December 13, 2021

REVIEW: Close Encounters with Music , “The Roaring Twenties”

Close Encounters with Music, Great Barrington, MA 
December 12, 2021 
by Michael J. Moran 

Since the second live concert by Close Encounters with Music at the Mahaiwe was subtitled “Berlin, Paris, New York,” an ingratiating account of the 1924 Gershwin classic “Fascinating Rhythm” by tenor William Ferguson and pianist Ieva Jokubaviciute was an apt and delightful opener. CEWM Artistic Director and cellist Yehuda Hanani then introduced the program with his trademark humor and erudition, gleefully quoting Cole Porter’s “Anything Goes” to characterize the vocal and instrumental music of the 1920's.

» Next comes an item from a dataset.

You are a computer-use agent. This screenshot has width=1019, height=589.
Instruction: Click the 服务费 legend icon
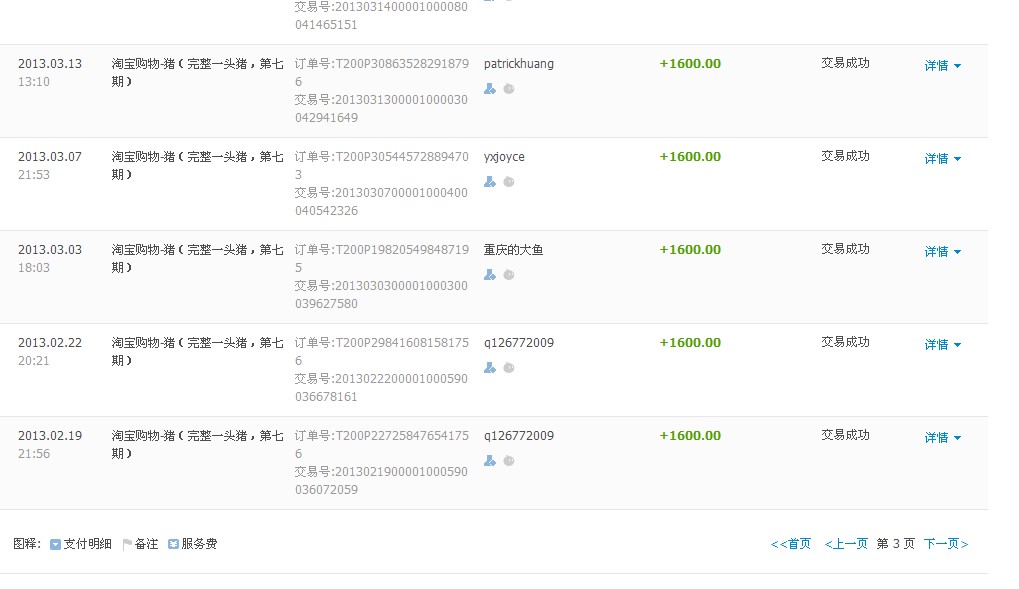point(173,544)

Pianist Renana Gutman next brought dazzling dexterity to the almost shockingly modern-sounding 1927 “Five Jazz Etudes” by Czech composer Erwin Schulhoff, who perished in a Nazi prison camp in 1942. American Samuel Barber’s 1927 cello sonata followed, a “sunny piece,” in Hanani’s words, “without an ounce of cynicism,” written when the composer was just seventeen. Hanani and Jokubaviciute were expressive in the opening “Allegro ma non troppo,” tender and mercurial in the central “Adagio,” and visceral in the “Allegro appassionato” finale.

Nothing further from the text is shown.